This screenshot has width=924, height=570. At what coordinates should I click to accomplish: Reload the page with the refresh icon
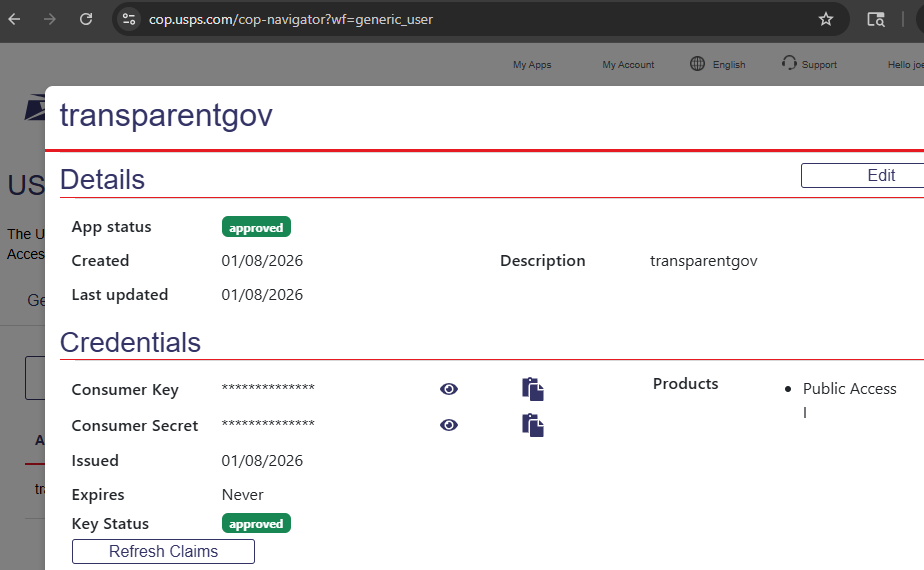[86, 19]
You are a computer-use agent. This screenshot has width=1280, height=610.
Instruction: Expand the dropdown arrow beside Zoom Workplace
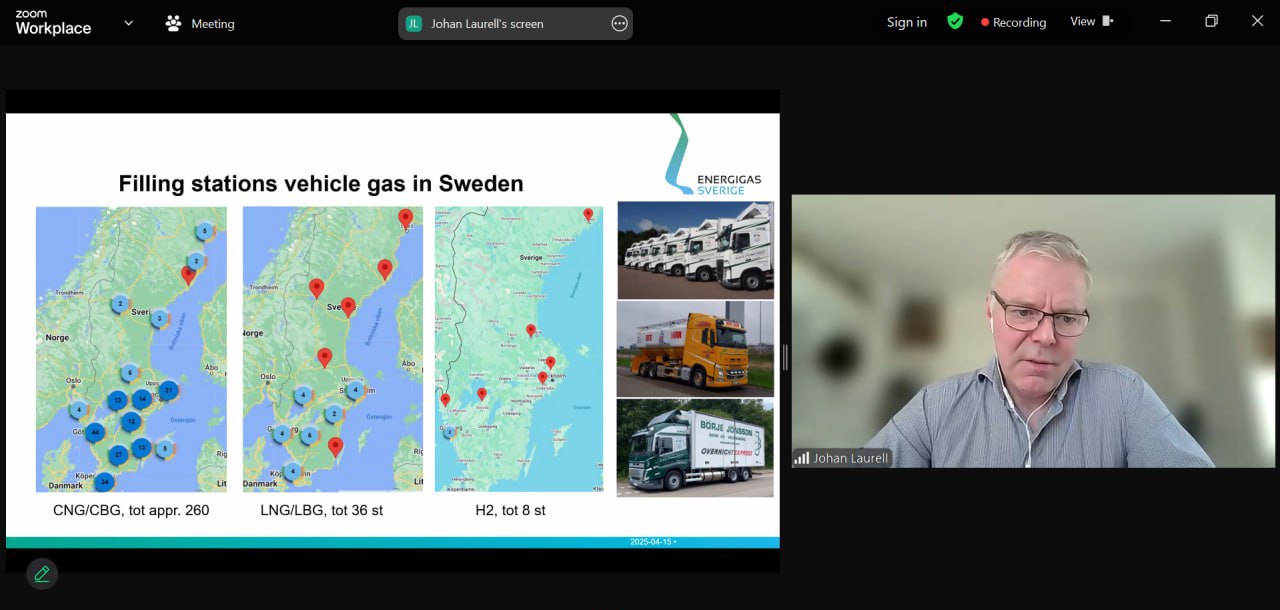(128, 23)
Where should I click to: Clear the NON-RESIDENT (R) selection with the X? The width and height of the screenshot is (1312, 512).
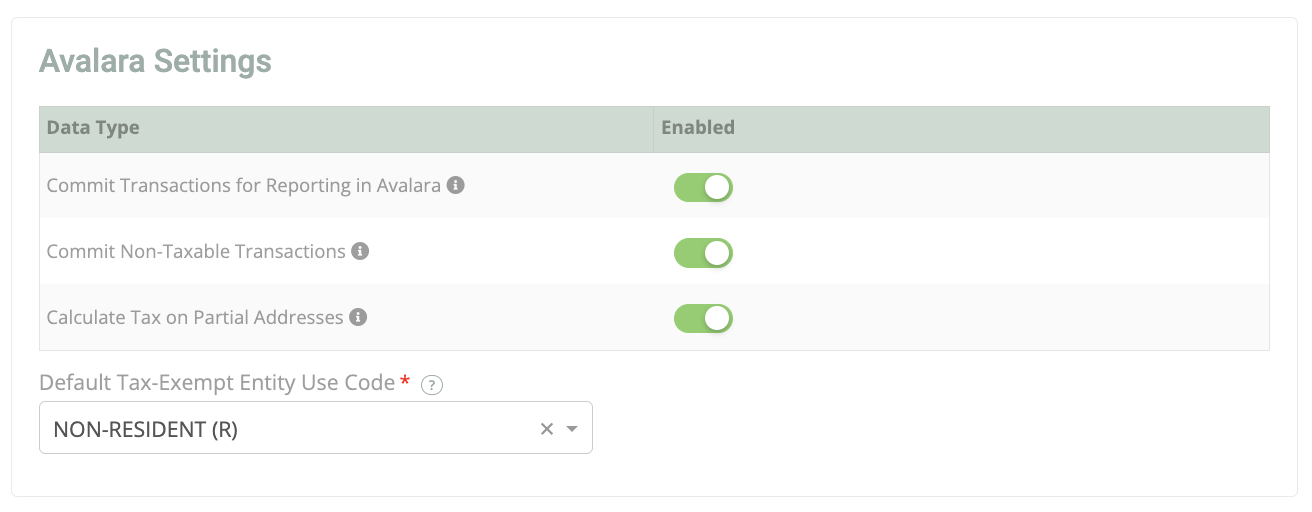click(x=547, y=429)
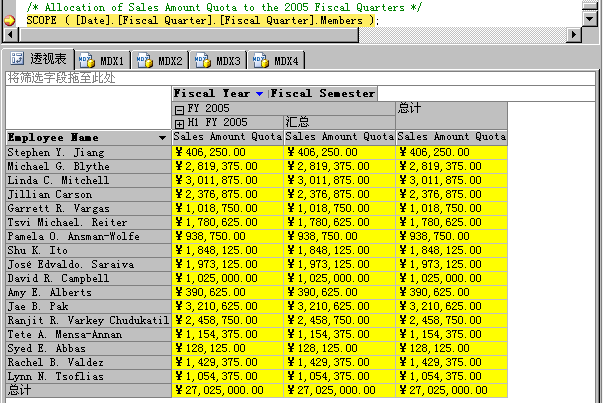Open the Fiscal Year filter dropdown

click(260, 94)
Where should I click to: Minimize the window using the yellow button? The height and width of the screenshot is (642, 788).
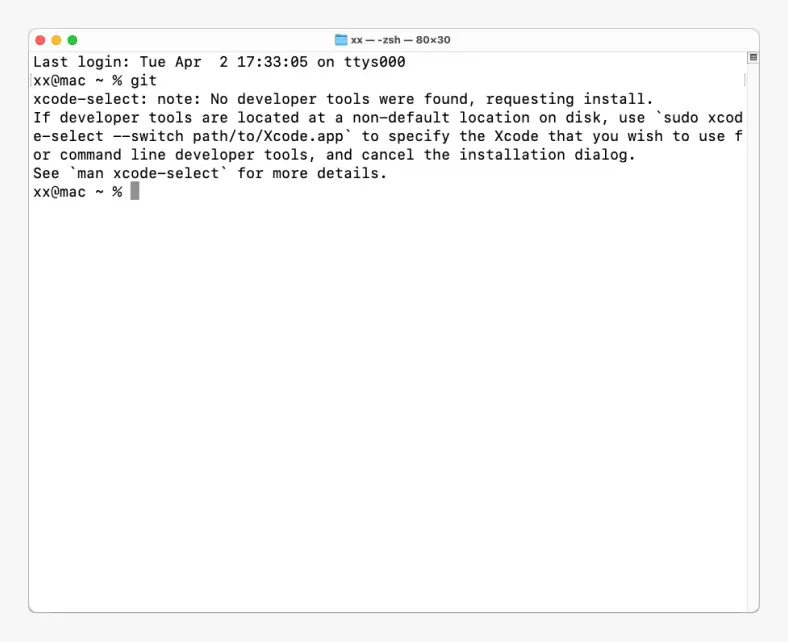(x=56, y=40)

▶ **Problem requirements**
All of the listing above has to be reproduced exactly, though without its images.

▶ **Result of the task**
This screenshot has width=924, height=570. At what coordinates should I click to accomplish: Reload the page with the refresh icon
[86, 19]
You are a computer-use agent. This screenshot has width=1280, height=610.
Instruction: Expand the dropdown arrow beside Zoom Workplace
(128, 23)
Where should I click to: Clear the NON-RESIDENT (R) selection with the X? The width and height of the screenshot is (1312, 512).
click(x=547, y=429)
Open the Fiscal Year filter dropdown

click(260, 94)
Where should I click to: Minimize the window using the yellow button? The height and width of the screenshot is (642, 788).
(x=56, y=40)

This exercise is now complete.